[EXERCISE OBJECTIVE] The answer must consist solely of the lines from the one with "Task: Click the trophy emoji in caption" through the last line of the data, copied exactly, with no pictures.

[EXTRACTED MATERIAL]
=======
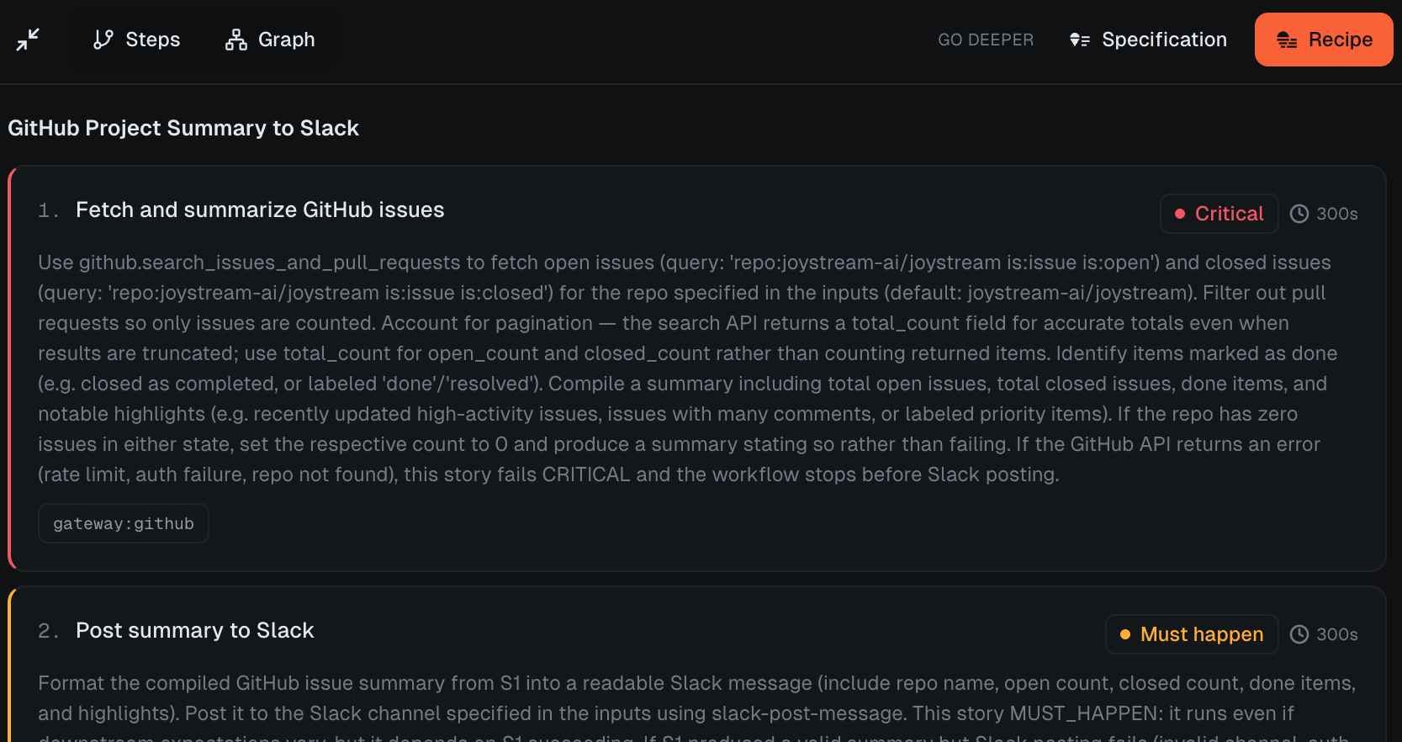The width and height of the screenshot is (1402, 742).
Task: Switch to the Steps tab
Action: coord(137,40)
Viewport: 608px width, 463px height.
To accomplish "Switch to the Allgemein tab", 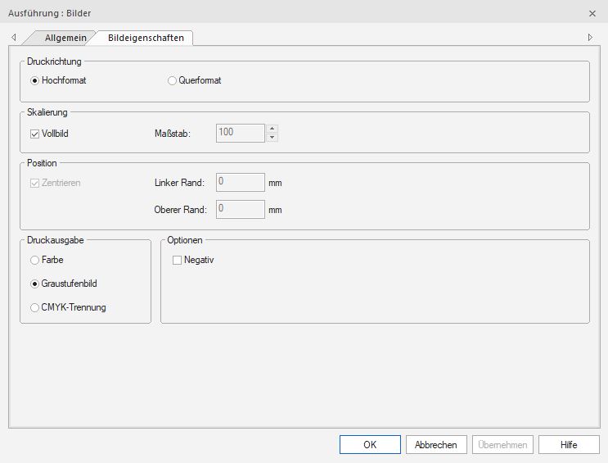I will pyautogui.click(x=65, y=38).
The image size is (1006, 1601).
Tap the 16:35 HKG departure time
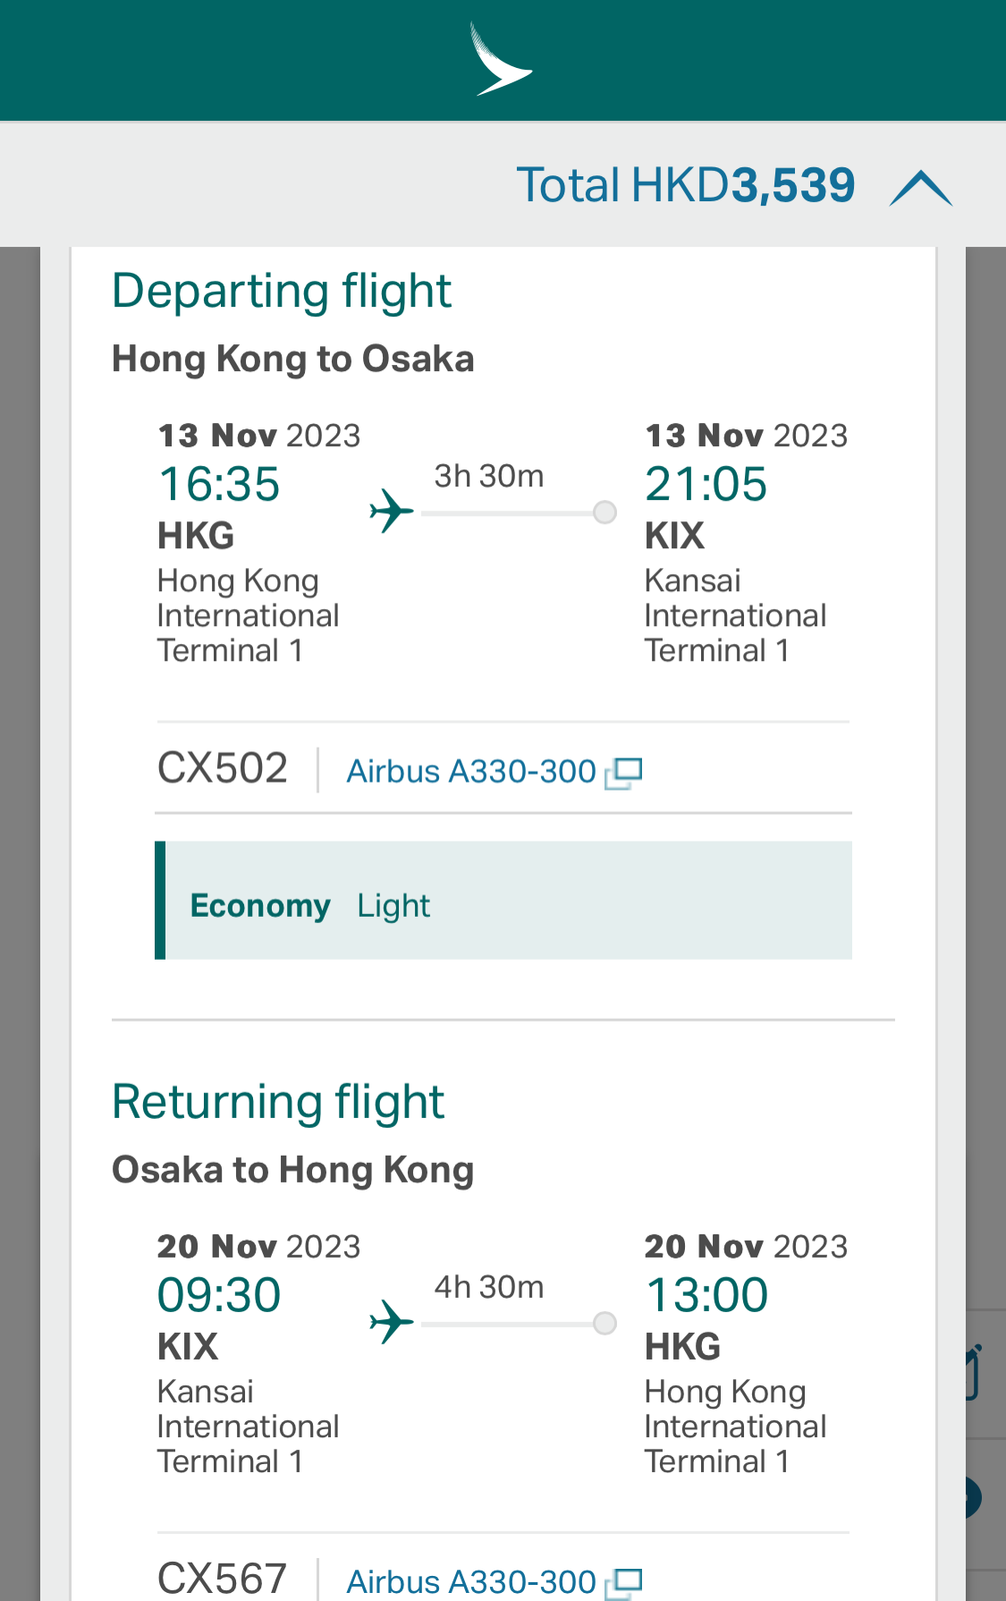click(x=219, y=485)
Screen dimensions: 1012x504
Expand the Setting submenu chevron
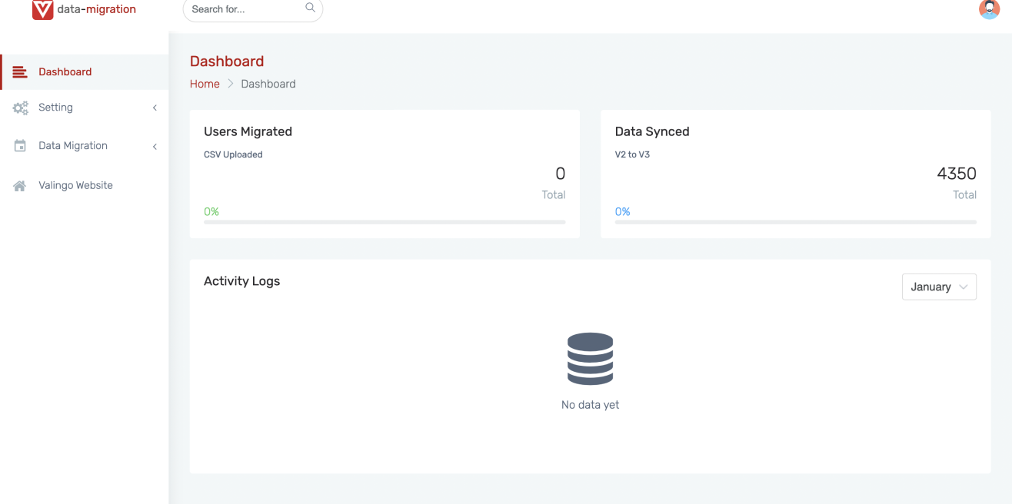155,108
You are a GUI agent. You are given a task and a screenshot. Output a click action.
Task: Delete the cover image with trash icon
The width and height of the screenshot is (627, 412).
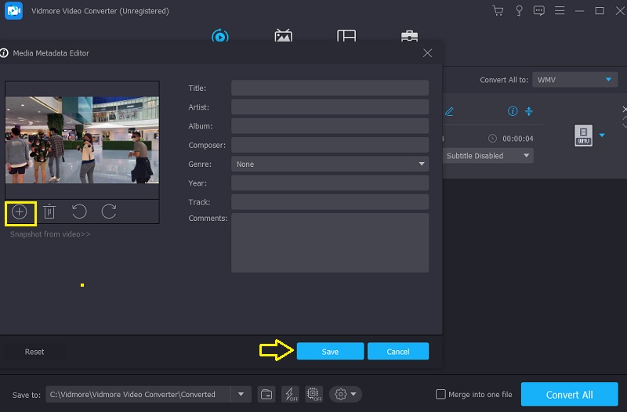49,211
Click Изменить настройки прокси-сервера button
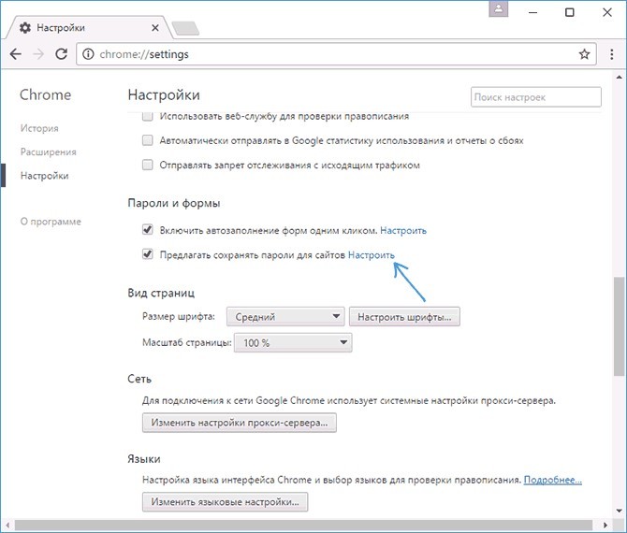This screenshot has height=533, width=627. 239,424
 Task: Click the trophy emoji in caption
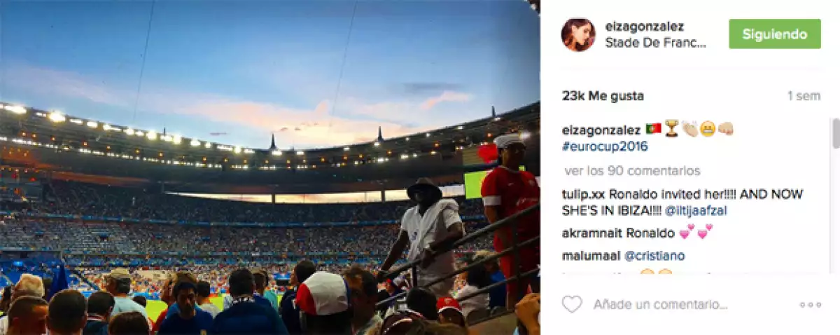point(671,129)
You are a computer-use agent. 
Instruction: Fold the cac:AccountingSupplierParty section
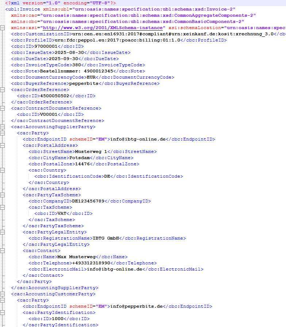click(3, 127)
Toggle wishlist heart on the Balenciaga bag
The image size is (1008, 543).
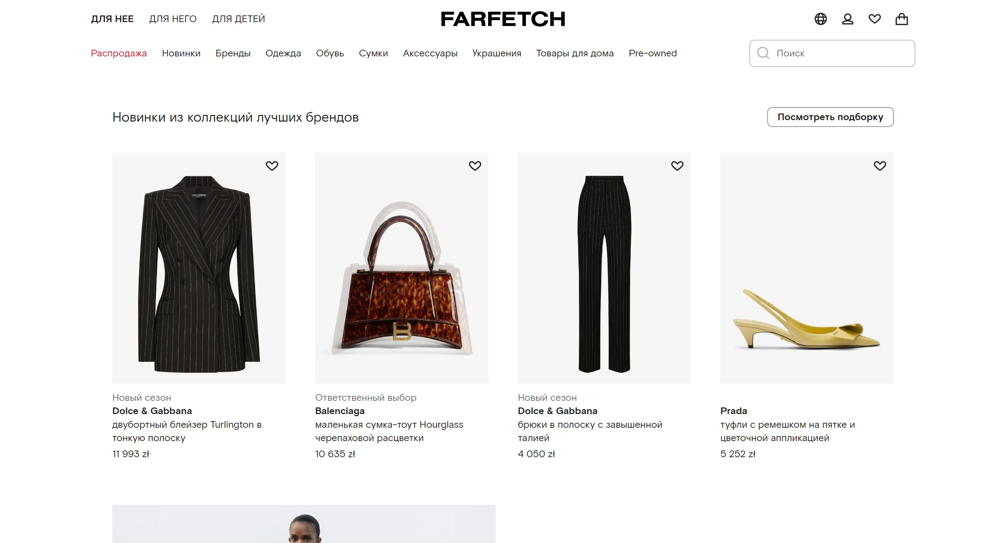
=======
[THE COMPLETED TASK]
 Task: Click the trophy emoji in caption
point(671,129)
You are a computer-use agent. 
Instruction: Fold the cac:AccountingSupplierParty section
click(3, 127)
Toggle wishlist heart on the Balenciaga bag
The image size is (1008, 543).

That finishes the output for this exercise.